“Which is, I take it, the job of the older ones?”
“Yes. The High Lama, for instance, spends almost his entire life in clairvoyant meditation.”
Conway pondered a moment and then said: “By the way, when do you suppose I shall see him again?”
“Doubtless at the end of the first five years, my dear sir.”
But in that confident prophecy Chang was wrong, for less than a month after his arrival at Shangri-La Conway received a second summons to that torrid upper room. Chang had told him that the High Lama never left his apartments, and that their heated atmosphere was necessary for his bodily existence; and Conway, being thus prepared, found the change less disconcerting than before. Indeed, he breathed easily as soon as he had made his bow and been granted the faintest answering liveliness of the sunken eyes. He felt kinship with the mind beyond them, and though he knew that this second interview following so soon upon the first was an unprecedented honor, he was not in the least nervous or weighed down with solemnity. Age was to him no more an obsessing factor than rank or color; he had never felt debarred from liking people because they were too young or too old. He held the High Lama in most cordial respect, but he did not see why their social relations should be anything less than urbane.
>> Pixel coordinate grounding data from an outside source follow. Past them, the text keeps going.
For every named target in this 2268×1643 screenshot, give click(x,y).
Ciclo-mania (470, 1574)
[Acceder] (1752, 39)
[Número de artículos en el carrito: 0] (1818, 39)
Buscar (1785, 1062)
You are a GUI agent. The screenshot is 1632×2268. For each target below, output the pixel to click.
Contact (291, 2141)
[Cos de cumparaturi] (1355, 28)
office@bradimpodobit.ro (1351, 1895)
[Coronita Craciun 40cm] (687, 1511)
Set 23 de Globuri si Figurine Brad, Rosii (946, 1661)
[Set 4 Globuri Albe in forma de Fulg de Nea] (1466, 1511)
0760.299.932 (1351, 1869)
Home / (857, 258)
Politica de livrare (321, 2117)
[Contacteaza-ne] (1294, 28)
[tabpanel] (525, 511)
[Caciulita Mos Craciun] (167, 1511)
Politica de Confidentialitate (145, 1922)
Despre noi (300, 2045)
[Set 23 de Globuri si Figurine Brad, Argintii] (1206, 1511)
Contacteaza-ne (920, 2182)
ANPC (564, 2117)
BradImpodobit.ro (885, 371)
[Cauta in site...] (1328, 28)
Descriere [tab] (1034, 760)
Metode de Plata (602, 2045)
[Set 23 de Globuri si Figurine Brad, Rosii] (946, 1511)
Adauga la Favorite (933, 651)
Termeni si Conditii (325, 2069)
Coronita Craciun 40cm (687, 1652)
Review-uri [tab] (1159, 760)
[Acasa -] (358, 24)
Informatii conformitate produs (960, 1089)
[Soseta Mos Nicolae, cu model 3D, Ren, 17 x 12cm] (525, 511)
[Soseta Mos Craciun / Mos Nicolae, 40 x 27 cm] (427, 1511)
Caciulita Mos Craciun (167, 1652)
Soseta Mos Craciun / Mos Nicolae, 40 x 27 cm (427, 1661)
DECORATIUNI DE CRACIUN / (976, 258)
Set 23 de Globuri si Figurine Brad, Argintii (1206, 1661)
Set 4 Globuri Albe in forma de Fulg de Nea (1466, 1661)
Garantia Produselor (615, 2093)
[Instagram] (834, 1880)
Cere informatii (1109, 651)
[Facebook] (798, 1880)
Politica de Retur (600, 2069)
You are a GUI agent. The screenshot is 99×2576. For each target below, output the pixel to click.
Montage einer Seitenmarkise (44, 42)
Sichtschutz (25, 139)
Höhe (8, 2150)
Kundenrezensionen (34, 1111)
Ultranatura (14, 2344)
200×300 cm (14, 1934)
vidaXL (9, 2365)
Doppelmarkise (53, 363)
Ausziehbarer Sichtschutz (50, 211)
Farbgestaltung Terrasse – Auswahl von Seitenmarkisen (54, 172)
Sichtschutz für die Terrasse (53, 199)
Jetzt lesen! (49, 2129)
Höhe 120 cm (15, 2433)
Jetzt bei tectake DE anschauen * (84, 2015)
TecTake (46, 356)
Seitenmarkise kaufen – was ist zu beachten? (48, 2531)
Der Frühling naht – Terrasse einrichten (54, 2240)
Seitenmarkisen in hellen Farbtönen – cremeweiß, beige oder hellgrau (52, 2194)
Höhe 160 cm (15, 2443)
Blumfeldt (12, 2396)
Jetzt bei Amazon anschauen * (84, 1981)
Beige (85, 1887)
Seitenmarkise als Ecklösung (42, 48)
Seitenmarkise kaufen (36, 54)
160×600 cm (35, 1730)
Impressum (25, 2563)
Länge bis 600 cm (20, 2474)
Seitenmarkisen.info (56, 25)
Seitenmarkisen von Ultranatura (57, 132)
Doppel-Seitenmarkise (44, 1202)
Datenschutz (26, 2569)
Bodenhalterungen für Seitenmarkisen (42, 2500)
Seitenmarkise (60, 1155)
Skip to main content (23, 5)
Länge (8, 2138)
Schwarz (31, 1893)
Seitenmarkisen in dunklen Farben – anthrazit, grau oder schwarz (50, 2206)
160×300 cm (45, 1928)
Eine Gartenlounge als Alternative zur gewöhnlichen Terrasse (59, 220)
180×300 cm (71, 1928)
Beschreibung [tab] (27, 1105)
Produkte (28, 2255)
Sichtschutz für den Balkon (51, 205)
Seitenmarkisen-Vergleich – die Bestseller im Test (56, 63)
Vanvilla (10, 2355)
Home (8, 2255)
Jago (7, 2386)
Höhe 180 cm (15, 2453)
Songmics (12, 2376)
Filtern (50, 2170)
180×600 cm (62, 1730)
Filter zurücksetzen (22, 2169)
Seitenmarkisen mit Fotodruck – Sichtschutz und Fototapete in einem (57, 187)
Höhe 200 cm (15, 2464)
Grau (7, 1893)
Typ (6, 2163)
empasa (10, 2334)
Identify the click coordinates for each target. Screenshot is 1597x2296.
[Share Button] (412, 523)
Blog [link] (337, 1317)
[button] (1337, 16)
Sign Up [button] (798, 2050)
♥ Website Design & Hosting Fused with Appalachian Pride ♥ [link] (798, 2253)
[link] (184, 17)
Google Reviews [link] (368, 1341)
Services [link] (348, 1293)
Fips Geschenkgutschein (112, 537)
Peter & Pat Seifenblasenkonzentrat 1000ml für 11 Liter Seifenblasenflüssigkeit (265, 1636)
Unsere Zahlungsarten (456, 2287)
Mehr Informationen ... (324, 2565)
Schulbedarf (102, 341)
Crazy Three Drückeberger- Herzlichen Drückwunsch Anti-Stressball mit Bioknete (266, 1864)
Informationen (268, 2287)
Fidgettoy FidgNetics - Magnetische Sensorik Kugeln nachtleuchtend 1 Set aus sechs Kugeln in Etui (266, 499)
They exchanged the usual courtesies, and Conway answered many polite questions. He said he was finding the life very agreeable and had already made friendships.
“And you have kept our secrets from your three companions?”
“Yes, up to now. It has proved awkward for me at times, but probably less so than if I had told them.”
“Just as I surmised; you have acted as you thought best. And the awkwardness, after all, is only temporary. Chang tells me he thinks that two of them will give little trouble.”
“I daresay that is so.”
“And the third?”
Conway replied: “Mallinson is an excitable youth – he’s pretty keen to get back.”
“You like him?”
“Yes, I like him very much.”
At this point the tea-bowls were brought in, and talk became less serious between sips of the scented liquid. It was an apt convention, enabling the verbal flow to acquire a touch of that almost frivolous fragrance, and Conway was responsive. When the High Lama asked him whether Shangri-La was not unique in his experience, and if the Western world could offer anything in the least like it, he answered with a smile: “Well, yes – to be quite frank, it reminds me very slightly of Oxford, where I used to lecture. The scenery there is not so good, but the subjects of study are often just as impractical, and though even the oldest of the dons is not quite so old, they appear to age in a somewhat similar way.”
“You have a sense of humor, my dear Conway,” replied the High Lama, “for which we shall all be grateful during the years to come.”